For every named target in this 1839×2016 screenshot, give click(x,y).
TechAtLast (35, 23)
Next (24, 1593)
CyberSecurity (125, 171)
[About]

........

### [Task objective]
Restate every line of the data word for word.

### [Answer section]
For every named target in this 1839×2016 screenshot, give click(x,y).
TechAtLast (35, 23)
Next (24, 1593)
CyberSecurity (125, 171)
[About]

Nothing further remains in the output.